While strong male performances were hardly lacking in this year’s theatre, many of the most memorable performances of 2011 came courtesy of women. Actresses were blessed with the return of Caryl Churchill’s seminal all-female play Top Girls, which I caught at the Minerva Theatre in Chichester before it transferred to London’s Trafalgar Studios. While the majority of the performances were impressive, it was Suranne Jones who stood out, bringing just the right balance of steely ambition and soft vulnerability to the role of Marlene.

Another play dominated by female performances was The Last of the Duchess, which although slightly disappointing in itself at least allowed for a verbal stand-off between captivating leading ladies Sheila Hancock and Anna Chancellor. There was a little room left for the wonderful John Heffernan to shine, but this was a play that was all about the women. Other actresses whose performances stuck in the memory this year included Lisa Jackson in Love, Love, Love and Charlotte Emerson in the muted, poignant Eden End, but two women have deserved places at the top of the pile: Lesley Manville and Tracie Bennett.

I must admit slight disappointment at Mike Leigh’s much-hyped Grief, but it was worth seeing for Manville’s acting masterclass if nothing else. Nuanced and meticulously judged, hers was a delicate and many-layered portrait of a woman helplessly weighed down by  bereavement but emotionally straitjacketed by stiff 1950s etiquette. Bennett, meanwhile, brought seemingly boundless energy to the role of Judy Garland in End of the Rainbow, a true feat of both transformation and stamina. It may be an over-used phrase, but Bennett’s performance really did come right from her guts.

Miniature musicals and classy revivals

A couple of return visits to Priscilla Queen of the Desert and Avenue Q aside, this year’s musical theatre was, for me, characterised by the small rather than the big. I did not attend any of 2011’s West End musical openings, but judging by some of the reviews my attention was better focused on the London fringe. Instead I caught the dazzlingly downscaled Ragtime at the Landor Theatre, undoubtedly one of my favourite shows of the year, along with the colourful and cheery You’re a Good Man, Charlie Brown and an effectively simple production of The Last Five Years, both at the Tabard Theatre. Who said size matters?

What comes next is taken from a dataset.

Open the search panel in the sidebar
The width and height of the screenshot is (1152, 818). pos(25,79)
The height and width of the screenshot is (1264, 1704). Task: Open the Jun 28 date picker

The final – and considerably larger – musical of the year for me was Sweeney Todd at the Chichester Festival Theatre, featuring the starry pairing of Michael Ball and Imelda Staunton. Not only did they put bums on seats, this duo were also something of a revelation. Usually cuddly Ball butched up impressively for the role, becoming as sinister a Todd as any, while Staunton on the other hand was all sweetness and light in the role of devoted Mrs Lovett. This was a textbook musical revival, and its upcoming transfer to the West End might well provide one of the musical theatre hits of 2012.

And last but not least …

Other shows of 2011 that deserve brief special mentions include the performances I was lucky enough to catch in the SUSPENSE Festival, which firmly cemented a new love of puppetry, and the Little Angel Theatre’s delightful family production A Very Old Man With Enormous Wings. Continuing with the family-friendly theme, Beasts and Beauties at the Hampstead Theatre was storytelling at its best this winter.

The Finborough Theatre continued its run of acclaim this year, with the standouts for me being Atman and Foxfinder, while Hacked at Theatre503 provided an interesting if uneven response to the phone hacking scandal. Finally, I was treated to a couple of excellent Pinter revivals, the first of these at The Print Room and the second in the terrifyingly evocative space of the Shoreditch Town Hall.

Happy New Year and happy theatregoing in 2012.

One Response to “My Year in Theatre: Best of 2011”
  1. Bill Buffery says:

    Great to see that I wasn’t alone in being stirred by Decade – despite, as you say, a certain looseness. It seems to be have been passed over in most accounts of the theatre year. A major relief to feel that theatre could actually aspire to engage with something of moment rather than get bogged down in self-conscious meanderings around questions of style and its own existence. I really enjoyed your round-up. Thank you.